[EXERCISE AIM]
Could you output every record again, exactly as given?

Saved entries
◇ ◇ ◇ ◇ ◇ ◇ ◇
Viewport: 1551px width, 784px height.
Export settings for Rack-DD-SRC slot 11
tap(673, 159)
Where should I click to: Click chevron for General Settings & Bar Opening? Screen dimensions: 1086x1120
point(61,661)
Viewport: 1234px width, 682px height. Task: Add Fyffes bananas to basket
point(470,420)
◇ ◇ ◇ ◇ ◇ ◇ ◇
[OUTPUT OF THE TASK]
Viewport: 1551px width, 784px height.
Export settings for Rack-DD-SRC slot 11
tap(673, 159)
Where should I click to: Click chevron for General Settings & Bar Opening? Screen dimensions: 1086x1120
point(61,661)
Viewport: 1234px width, 682px height. Task: Add Fyffes bananas to basket
point(470,420)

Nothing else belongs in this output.